AVAILABLE RECORDS START
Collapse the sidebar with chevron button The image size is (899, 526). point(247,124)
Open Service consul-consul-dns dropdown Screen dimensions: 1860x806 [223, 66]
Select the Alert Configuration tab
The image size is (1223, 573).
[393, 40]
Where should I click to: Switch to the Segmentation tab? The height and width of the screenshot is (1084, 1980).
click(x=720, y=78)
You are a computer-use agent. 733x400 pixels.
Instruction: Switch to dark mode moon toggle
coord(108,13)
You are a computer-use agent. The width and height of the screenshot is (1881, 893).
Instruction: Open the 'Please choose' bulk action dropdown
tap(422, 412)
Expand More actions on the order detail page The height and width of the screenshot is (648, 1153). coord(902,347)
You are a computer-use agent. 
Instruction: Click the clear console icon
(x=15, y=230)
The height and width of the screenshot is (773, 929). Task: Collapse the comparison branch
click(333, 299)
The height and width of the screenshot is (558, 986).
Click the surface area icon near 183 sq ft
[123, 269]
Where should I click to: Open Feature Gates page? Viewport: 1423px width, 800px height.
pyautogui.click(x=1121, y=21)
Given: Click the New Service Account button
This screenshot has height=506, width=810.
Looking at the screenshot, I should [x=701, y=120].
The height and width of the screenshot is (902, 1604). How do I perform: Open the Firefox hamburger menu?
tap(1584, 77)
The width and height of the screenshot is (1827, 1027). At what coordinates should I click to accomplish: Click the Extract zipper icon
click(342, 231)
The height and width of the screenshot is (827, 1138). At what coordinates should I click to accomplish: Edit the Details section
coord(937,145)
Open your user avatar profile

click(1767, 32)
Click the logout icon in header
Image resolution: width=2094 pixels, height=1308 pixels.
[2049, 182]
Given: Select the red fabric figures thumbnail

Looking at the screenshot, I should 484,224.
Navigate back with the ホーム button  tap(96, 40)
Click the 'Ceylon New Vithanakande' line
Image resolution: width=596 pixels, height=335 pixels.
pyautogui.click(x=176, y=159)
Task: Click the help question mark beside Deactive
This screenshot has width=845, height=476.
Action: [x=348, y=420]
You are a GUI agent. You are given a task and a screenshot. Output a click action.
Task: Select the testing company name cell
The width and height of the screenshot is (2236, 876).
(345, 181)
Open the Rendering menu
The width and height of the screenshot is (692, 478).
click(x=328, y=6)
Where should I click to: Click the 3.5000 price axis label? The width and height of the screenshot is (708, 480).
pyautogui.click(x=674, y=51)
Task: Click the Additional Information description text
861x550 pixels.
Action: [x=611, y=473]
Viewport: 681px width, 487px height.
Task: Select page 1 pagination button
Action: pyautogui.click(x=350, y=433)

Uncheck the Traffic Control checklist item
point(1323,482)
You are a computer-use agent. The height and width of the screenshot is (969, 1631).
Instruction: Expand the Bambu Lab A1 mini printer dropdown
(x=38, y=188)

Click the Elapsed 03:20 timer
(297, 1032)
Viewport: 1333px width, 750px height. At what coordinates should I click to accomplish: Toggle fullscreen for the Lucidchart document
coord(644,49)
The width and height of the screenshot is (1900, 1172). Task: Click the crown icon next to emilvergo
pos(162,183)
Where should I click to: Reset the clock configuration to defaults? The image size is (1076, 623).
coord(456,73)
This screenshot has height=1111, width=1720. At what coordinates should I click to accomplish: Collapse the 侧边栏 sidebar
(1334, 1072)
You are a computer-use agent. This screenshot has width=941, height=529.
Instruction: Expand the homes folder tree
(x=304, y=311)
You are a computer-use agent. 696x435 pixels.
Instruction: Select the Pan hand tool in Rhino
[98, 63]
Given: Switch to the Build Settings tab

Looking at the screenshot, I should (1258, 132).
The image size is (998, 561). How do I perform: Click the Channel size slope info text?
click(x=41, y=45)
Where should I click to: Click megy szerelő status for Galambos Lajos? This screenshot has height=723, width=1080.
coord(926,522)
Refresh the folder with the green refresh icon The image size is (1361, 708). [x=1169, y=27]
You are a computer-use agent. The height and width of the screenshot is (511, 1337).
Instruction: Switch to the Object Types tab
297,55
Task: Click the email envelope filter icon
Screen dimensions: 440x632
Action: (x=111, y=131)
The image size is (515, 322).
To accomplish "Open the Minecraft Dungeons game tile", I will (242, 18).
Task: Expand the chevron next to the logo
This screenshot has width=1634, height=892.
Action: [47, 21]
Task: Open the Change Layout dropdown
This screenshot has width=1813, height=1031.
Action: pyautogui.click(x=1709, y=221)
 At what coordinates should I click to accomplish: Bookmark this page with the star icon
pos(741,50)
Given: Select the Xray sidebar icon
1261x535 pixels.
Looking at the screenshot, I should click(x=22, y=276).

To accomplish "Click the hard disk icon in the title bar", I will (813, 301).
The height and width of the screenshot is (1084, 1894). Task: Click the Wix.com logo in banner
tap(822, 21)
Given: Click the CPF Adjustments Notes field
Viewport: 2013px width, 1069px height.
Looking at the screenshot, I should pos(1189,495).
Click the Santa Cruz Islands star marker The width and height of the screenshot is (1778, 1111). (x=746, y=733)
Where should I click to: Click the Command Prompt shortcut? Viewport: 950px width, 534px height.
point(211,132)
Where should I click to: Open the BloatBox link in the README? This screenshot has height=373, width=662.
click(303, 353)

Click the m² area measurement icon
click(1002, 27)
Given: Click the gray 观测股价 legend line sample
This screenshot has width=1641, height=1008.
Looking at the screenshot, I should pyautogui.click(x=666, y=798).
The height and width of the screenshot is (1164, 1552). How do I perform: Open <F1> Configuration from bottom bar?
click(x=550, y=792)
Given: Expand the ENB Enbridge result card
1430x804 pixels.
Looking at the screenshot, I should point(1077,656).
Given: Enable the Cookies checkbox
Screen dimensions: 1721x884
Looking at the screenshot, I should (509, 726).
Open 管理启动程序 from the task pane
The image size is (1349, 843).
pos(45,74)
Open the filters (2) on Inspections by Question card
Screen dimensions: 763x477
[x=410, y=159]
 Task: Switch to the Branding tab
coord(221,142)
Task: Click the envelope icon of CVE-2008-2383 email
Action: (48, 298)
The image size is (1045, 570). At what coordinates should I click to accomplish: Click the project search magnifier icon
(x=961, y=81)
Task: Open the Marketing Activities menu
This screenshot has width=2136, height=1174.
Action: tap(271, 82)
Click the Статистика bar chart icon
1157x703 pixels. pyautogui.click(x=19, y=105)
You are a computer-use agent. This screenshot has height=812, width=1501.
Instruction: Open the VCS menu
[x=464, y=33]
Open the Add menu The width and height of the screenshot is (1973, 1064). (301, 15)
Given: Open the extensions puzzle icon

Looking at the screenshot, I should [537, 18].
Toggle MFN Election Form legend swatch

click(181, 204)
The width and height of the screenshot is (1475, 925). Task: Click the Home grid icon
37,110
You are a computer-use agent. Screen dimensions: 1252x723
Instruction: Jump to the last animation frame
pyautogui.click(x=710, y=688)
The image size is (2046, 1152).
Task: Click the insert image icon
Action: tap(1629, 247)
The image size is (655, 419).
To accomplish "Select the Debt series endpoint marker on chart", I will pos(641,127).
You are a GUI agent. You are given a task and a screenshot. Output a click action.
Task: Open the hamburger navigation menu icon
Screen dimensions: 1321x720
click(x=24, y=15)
AVAILABLE RECORDS END
> [PROBLEM]: Copy all lines above where "chevron" is present.

> [WRITTEN RESPONSE]:
Collapse the sidebar with chevron button The image size is (899, 526). point(247,124)
Task: Expand the chevron next to the logo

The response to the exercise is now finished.